Data =>

--------

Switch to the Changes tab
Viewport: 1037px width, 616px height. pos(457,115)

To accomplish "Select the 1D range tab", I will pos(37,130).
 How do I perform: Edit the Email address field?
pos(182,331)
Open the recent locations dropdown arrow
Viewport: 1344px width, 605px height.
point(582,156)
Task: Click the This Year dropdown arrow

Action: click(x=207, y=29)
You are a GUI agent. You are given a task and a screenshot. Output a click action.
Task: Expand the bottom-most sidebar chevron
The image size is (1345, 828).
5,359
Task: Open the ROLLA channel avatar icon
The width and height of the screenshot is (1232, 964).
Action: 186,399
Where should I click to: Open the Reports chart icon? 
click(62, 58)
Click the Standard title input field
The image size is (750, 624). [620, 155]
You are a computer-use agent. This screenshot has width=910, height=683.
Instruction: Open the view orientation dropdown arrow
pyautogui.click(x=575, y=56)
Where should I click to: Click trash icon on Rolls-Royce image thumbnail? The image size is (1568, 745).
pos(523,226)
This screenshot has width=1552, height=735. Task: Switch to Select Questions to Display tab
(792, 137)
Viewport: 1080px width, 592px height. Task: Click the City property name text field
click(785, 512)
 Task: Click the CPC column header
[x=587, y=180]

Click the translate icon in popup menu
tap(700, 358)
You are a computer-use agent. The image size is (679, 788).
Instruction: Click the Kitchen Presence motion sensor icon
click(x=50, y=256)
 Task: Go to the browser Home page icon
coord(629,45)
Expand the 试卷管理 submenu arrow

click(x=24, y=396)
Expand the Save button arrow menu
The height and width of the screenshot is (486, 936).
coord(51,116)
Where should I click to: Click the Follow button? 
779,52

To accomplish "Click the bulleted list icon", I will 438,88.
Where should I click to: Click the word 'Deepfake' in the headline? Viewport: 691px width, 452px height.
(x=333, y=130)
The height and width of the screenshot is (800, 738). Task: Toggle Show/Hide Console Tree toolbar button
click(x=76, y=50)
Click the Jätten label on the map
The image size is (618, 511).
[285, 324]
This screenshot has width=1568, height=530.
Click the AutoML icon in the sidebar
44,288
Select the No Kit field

--------

Required action => Return only the lines of the records in which the string "agent" appears.

Answer to this task =>
You are a GUI agent. You are given a task and a screenshot. Output a click action.
You are a computer-use agent. This screenshot has width=910, height=683.
You are a computer-use agent. The image size is (679, 788).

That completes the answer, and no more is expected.